Friday, June 3, 2011

Identifying Brand Advocates for Libraries

Here are highlights from the June Panel presentation by Silicon Valley American Marketing Association chapters.  The event was titled:   “The Next Step in Social: Beyond Listening and Engagement”.  I'll try to relate this marketing discussion to library advocacy.

Moderator: Chris Arens [Catalyst s+f], influencer, author and marketing/ad agency veteran
  •         Chris is revising his textbook on advertising 101, Contemporary Advertising.
  •        His company, Mindtime, is focused on understanding the drivers of consumer behavior.
  •        He says now is the Age of Enlightenment II, with major institutional changes in several big industries: Music, Photography, Publishing, Personal computing, Advertising & Marketing. Librarians are well-aware of these shifts, especially in publishing and personal computing.
  •        There is a fundamental shift in our world, thanks to 3 revolutions: technology revolution, data revolution, and transparency revolution.
  •        Companies now need to think of individual people, not market segments or groups.  People have brand relationships, so businesses need to learn about individuals, especially brand advocates.
  •        Brand advocates self-identify themselves, go out of their way to recommend products (like book recommendations) or businesses, and they move business!  Learn how know who the advocates are because 90% people buy based on recommendations from people they know; 70% buy based on consumer opinions posted online.  It is about building lasting relationships.
  •        Give your advocate a platform from which to address people.  [CSLA Bestsellers, CCfSSL supporters, FRIENDS of the LIBRARY members need to be given a platform so they can passionately advocate for libraries.]
  •        Tenets of good relationships: RESPECT, trust, honesty, accountability, and support.

Panelists: 
Maria Poveromo, Director of Social Media, Adobe: Her goal is to identify the most passionate Adobe advocates.  In PR, she used to identify gatekeepers and journalists, but now she brings in the voice of the customer.  Adobe has a CS Ambassadors group on LINKEDIN.  CS=creative suite, the name for its suite of design products including Illustrator, In Design and Photoshop.
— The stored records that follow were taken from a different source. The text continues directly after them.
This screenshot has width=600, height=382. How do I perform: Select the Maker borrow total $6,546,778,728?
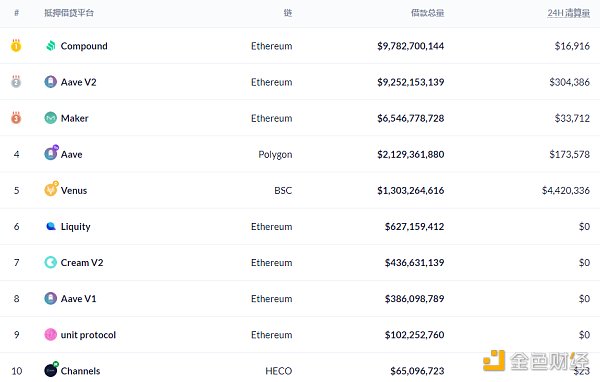pos(411,118)
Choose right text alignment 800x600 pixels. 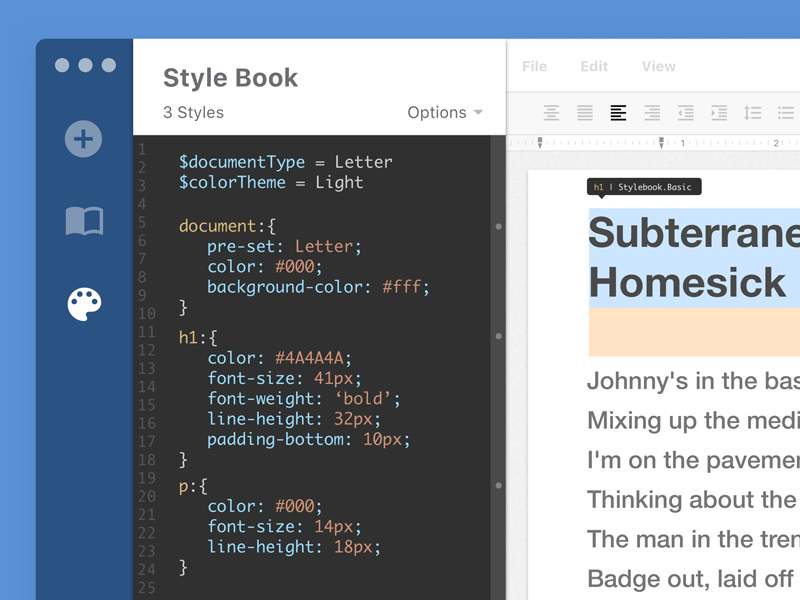click(x=652, y=113)
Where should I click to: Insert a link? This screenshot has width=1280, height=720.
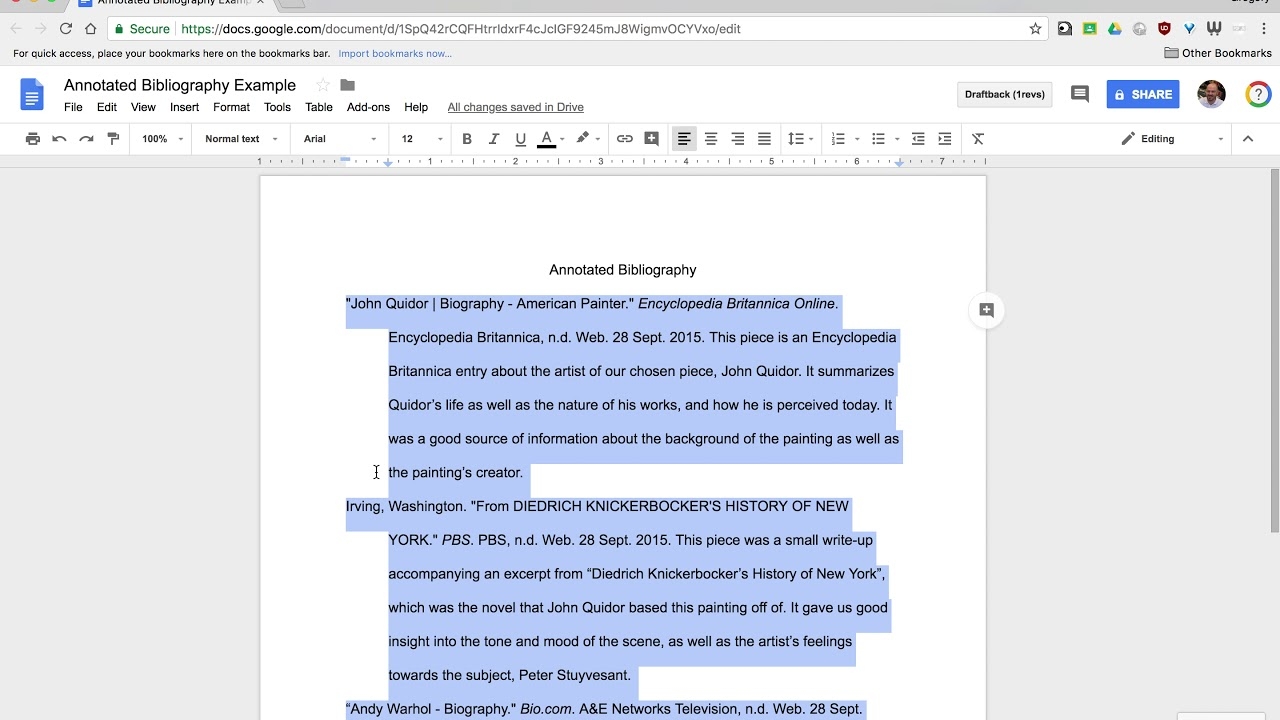point(625,138)
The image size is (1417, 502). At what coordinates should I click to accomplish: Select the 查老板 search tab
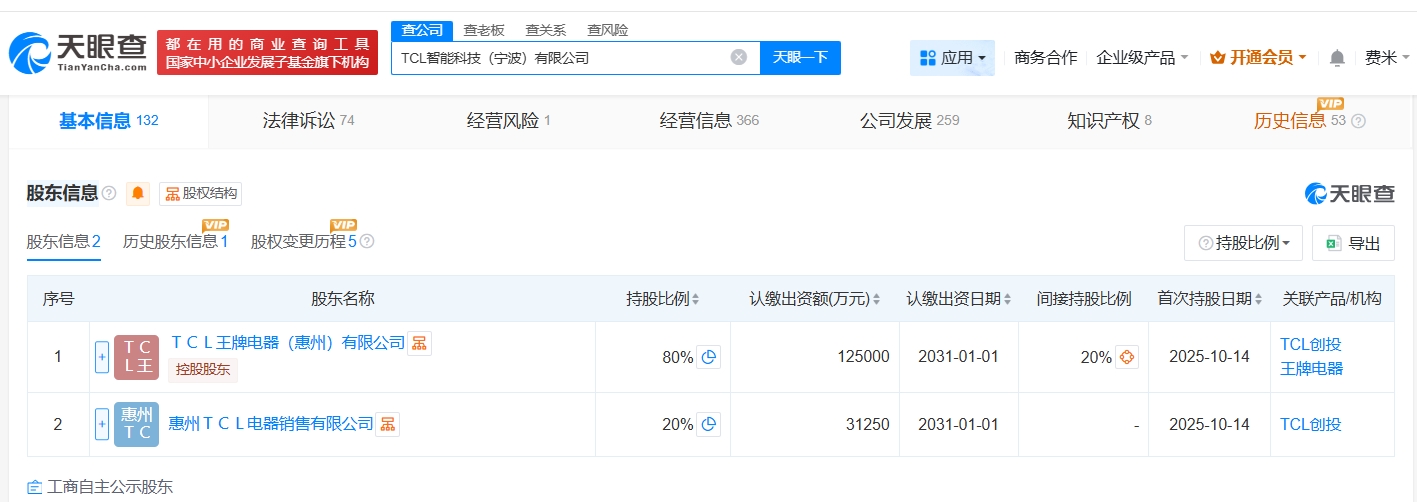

Laura Messerschmitt, Senior Marketing Manager, Intuit: Brand advocates are in the company’s “Intuit Inner Circle”.  They identify brand advocates via their Net Promoter Surver, where the key question is “On a scale of 0-10, how do you feel about the product (QuickBooks)?” Anyone who scores 9 or 10 gets followed up and asked to post a recommendation to Amazon Reviews.  This is a popular and easy way to identify top advocates and give them a specific way to advocate for the product.  Survey membership each year, invite members to use your advocacy tools.

Recently, Intuit pre-briefed their brand advocates before an ad campaign so they could help defend the company if needed.  In the old days, the company used to only pre-brief journalists. Library associations could pre-brief members about upcoming news releases; Public libraries could pre-brief FRIENDs or Donors, give sneak previews of upcoming events or news.

Rob Fuggetta, Founder and CEO, Zuberance:  - Apparently his company is very well respected as a company that studies and tracts social media.  Uses R.O.A – return on advocacy (media value) rather than ROI.

Susan Etlinger, Consultant, Altimeter Group: – Her paper on how to measure softer metrics, like relationships (social analytics) is about to be published.  It will be on the Altimeter website and available via Creative Commons.    She says a lot is measurable:
  1. Brand health
  2. Marketing optimization – cmo person
  3. Top line revenue – are we getting benefit from Facebook, Twitter
  4. Bottom line operating efficiency – people “sell” to one another via social networking
  5. Customer experience – was customer happy?
  6.  IDH – innovation, crowd sourcing ideas 

__________

Other/Observations:
           Do not “brand” your advocacy program and urge people to “JOIN”.  Better to say something like “If you like libraries and librarians, let us know” or “If you like libraries and librarians, here are tools for you to help share our message."  or "Say "YES" to libraries!  Read how you can add your voice...."
·      
      Give brand advocates tools so they can better advocate for you.  A tool could be an online forum, a way to submit comments.  It could be key messages and research findings.  How are you helping your library brand advocates?
·      Brand Advocates go out of their way to recommend.
·      Don’t just focus on ROI (return on investment).


Questions:
·      How to identify brand advocates for strong school libraries, the Campaign LIBRARY STORE, or any library?  Survey?  Put you thinking caps on.
·      CSLA and CCfSSL site and FACEBOOK pages – what do visitors get in terms of an experience when they visit the page?  Is it rewarding, interesting, engaging? How to turn Facebook “likes” into something more.  "Like" is not necessarily a recommendation, let alone an indication of a brand advocate.

1 comment:

chwms said...

Wow! I learned a lot from this... especially like the info about not having people 'join'..... THAT hasn't worked anyway!